TASK GOAL ->
Would you please transcribe the records below from the line with "Given: Open the Chargeback" through their final line, exactly and with no other lines?

SUPPLIED RECORDS ->

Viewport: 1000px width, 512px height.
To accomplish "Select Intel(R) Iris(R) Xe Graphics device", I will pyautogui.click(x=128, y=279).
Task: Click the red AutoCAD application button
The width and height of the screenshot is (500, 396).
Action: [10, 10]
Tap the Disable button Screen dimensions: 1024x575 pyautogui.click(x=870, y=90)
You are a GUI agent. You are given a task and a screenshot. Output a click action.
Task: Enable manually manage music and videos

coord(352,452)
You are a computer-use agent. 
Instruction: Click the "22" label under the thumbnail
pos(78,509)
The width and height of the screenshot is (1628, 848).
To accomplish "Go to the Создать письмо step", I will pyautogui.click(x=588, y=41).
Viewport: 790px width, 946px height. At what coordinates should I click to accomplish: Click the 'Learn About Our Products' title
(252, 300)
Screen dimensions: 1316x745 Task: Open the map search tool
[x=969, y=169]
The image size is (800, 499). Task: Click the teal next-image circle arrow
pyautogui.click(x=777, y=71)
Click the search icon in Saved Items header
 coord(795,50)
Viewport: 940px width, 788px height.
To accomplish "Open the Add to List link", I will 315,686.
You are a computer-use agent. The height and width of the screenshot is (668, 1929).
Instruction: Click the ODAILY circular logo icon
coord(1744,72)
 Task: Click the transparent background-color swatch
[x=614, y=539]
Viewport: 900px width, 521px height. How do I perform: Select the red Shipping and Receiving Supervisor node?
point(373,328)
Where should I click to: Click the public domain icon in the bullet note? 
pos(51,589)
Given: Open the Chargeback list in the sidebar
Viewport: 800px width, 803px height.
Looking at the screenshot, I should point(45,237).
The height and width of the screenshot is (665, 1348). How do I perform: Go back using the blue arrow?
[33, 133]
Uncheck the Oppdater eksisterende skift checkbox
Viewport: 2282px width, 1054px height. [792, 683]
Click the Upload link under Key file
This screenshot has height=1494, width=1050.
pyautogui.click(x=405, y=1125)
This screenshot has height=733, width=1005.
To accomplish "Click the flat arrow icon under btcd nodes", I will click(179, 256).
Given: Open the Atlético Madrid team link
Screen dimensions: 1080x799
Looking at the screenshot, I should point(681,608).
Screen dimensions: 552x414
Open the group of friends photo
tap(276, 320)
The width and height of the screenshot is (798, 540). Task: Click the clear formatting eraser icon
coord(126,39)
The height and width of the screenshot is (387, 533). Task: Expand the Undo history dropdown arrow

THE COMPLETED TASK ->
Given: Open the Chargeback list in the sidebar
Viewport: 800px width, 803px height.
Looking at the screenshot, I should point(45,237).
The height and width of the screenshot is (665, 1348). How do I perform: Go back using the blue arrow?
[33, 133]
Uncheck the Oppdater eksisterende skift checkbox
Viewport: 2282px width, 1054px height. [792, 683]
Click the Upload link under Key file
This screenshot has height=1494, width=1050.
pyautogui.click(x=405, y=1125)
This screenshot has height=733, width=1005.
To accomplish "Click the flat arrow icon under btcd nodes", I will click(179, 256).
Given: Open the Atlético Madrid team link
Screen dimensions: 1080x799
Looking at the screenshot, I should point(681,608).
Screen dimensions: 552x414
Open the group of friends photo
tap(276, 320)
The width and height of the screenshot is (798, 540). Task: Click the clear formatting eraser icon
coord(126,39)
The height and width of the screenshot is (387, 533). Task: Expand the Undo history dropdown arrow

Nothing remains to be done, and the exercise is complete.